Pre-market futures are down at this hour, seemingly unencumbered by this morning’s data reports. The Dow is -160 points currently, the S&P 500 is -30 and the Nasdaq -120 points. Bond yields continue to creep up: +4.28% on the 10-year and +4.127% on the 2-year.
PCE Near Optimum +2% for September
Personal Income for September, one element of the U.S. Bureau of Economic Analysis (BEA), was in-line with expectations at +0.3%, up 10 basis points (bps) from the previous month. This is the first of several in-line metrics greeting us in today’s Personal Consumption Expenditures (PCE) report.
Personal Spending, on the other hand, was 10 bps higher than anticipated to +0.5%, a big jump from the previous +0.2%, and the highest since +0.5% since March. Real Spending was also warmer than expected at +0.4%. These numbers are good for the overall economy, but perhaps not so much for American savings accounts.
PCE Index month over month was +0.2%, in-line with estimates and 10 bps higher than the last peek. In fact, we haven’t been this high on this measure since April. Year over year PCE Index is +2.1%, down from the +2.2% posted a month ago and nearly in-line with the Red’s optimum inflation rate of +2.0%.
Core PCE clears out a bit of the noise from volatile aspects of these numbers. Month over month, core PCE reached +0.3% — in-line with expectations and the warmest we’ve seen since March of this year. Year over year, this bumps up 10 bps to +2.7%, equalling the previous month.
Mostly when we look at this data, we concern ourselves with big moves in one direction or the other. We don’t see this here. In fact, it’s hard to wish for a more in-line PCE report, especially considering it’s the preferred print on inflation for the Fed.
Weekly Jobless Claims Moderate
Last Thursday morning, we saw big jumps in both new and longer-term jobless claims. Thus, we were looking to see whether things would cool down this week or continue to heat up.

______

§ **Task instructions**:
a. Write out the market report word for word, starting with "PCE Index month" and going on through "rate of +2.0%.".
b. Extend the market report on the morning's economic data, picking up right after its final sentence.
The rows that come next are separate material with no connection to the market report.

Element and text position data
______

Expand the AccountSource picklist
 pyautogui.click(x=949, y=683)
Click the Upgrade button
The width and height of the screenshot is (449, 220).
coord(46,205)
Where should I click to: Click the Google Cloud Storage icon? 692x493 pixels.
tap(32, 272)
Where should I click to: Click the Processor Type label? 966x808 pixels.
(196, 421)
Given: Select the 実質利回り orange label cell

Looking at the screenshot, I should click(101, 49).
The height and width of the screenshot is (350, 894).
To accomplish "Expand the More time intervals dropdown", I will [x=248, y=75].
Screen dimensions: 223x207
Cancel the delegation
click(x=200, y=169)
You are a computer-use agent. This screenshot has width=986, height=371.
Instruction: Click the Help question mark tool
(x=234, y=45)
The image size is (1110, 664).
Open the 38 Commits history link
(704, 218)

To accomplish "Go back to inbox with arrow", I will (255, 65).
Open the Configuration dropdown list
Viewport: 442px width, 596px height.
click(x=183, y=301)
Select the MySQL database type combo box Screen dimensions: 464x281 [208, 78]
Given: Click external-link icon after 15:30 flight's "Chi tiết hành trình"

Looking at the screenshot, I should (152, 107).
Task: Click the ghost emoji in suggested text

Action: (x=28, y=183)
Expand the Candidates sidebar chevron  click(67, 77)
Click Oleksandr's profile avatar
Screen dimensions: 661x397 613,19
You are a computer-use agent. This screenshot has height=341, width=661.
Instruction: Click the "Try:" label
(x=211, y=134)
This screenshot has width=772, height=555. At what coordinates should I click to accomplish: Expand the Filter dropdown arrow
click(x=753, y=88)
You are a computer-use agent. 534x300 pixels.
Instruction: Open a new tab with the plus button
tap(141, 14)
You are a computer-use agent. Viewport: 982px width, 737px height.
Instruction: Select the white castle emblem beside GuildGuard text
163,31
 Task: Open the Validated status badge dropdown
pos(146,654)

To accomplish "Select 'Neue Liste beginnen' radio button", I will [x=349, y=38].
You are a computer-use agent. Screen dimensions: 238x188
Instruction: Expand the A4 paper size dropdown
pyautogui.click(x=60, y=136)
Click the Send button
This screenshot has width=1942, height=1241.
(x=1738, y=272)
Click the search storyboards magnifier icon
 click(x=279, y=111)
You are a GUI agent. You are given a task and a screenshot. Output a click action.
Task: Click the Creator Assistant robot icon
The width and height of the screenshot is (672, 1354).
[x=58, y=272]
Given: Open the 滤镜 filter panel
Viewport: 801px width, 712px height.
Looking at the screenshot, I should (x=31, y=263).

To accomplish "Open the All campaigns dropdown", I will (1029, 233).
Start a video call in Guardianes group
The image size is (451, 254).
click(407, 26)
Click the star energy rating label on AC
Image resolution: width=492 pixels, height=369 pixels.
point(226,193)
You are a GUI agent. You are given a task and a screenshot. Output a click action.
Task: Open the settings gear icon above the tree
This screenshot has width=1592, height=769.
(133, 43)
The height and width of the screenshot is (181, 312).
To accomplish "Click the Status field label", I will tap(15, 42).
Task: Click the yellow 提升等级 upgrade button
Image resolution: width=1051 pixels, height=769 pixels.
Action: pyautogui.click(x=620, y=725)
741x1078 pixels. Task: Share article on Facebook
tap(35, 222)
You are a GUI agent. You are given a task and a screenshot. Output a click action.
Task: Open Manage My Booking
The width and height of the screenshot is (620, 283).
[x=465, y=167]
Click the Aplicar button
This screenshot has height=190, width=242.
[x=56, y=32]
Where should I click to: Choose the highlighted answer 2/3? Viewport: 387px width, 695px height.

______

§ **Results in order**:
a.
PCE Index month over month was +0.2%, in-line with estimates and 10 bps higher than the last peek. In fact, we haven’t been this high on this measure since April. Year over year PCE Index is +2.1%, down from the +2.2% posted a month ago and nearly in-line with the Red’s optimum inflation rate of +2.0%.

b.
We got the former, thankfully — but with an asterisk*. Initial Jobless Claims of 216K is notably lower than the 230K analysts were looking for, and -8K below the previous week’s upwardly revised 228K.
* However, two hurricanes in Florida over the past month may be muting jobless claims data, or physically applying for unemployment assistance may be slightly down the to-do list for storm victims. We’ll reserve judgment until all the data comes in.
Continuing Jobless Claims came in at 1.862 million, nicely below the downwardly revised 1.888 million from the previous week. Jobless claims look to have 1.9 million — and then 2 million — in their sites, but are thankfully taking their time getting there.
Neither the Jobless Claims not PCE numbers suggest that the Fed will see the current U.S. economy in dire shape. Thus, the debate whether two more 25 bps interest rate cuts will greet us before the end of the year shall continue. Tomorrow’s non-farm payrolls has the potential to speak louder than any economic metrics we’ve seen thus far this week.
Q3 Earnings Season Rolls Along
After the close, we have another big afternoon of earnings reports, including Apple (AAPL - Free Report) , Amazon (AMZN - Free Report) , Intel (INTC - Free Report) and others. This morning, a couple of the many reports have grabbed our attention:
Bristol Myers-Squibb (BMY - Free Report) posted a +21% positive earnings surprise, with $1.80 per share well ahead of the $1.49 forecast. Revenues of $11.89 billion topped the Zacks consensus by +5%.
International Paper (IP - Free Report) , a Zacks Rank #2 (Buy) ahead of this morning’s earnings release, put up a sweet +83% positive surprise to earnings of 44 cents per share in the quarter. Revenues were a more modest beat, to $4.69 billion, but clearly ahead of the $4.61 billion reported a year ago.
SIRIUS XM (SIRI - Free Report) , however, posted a surprise earnings miss of -212%. This was based on a huge one-time non-cash impairment charge, although revenues also missed estimates slightly to $2.17 billion. This breaks the earnings-beat streak of seven straight quarters.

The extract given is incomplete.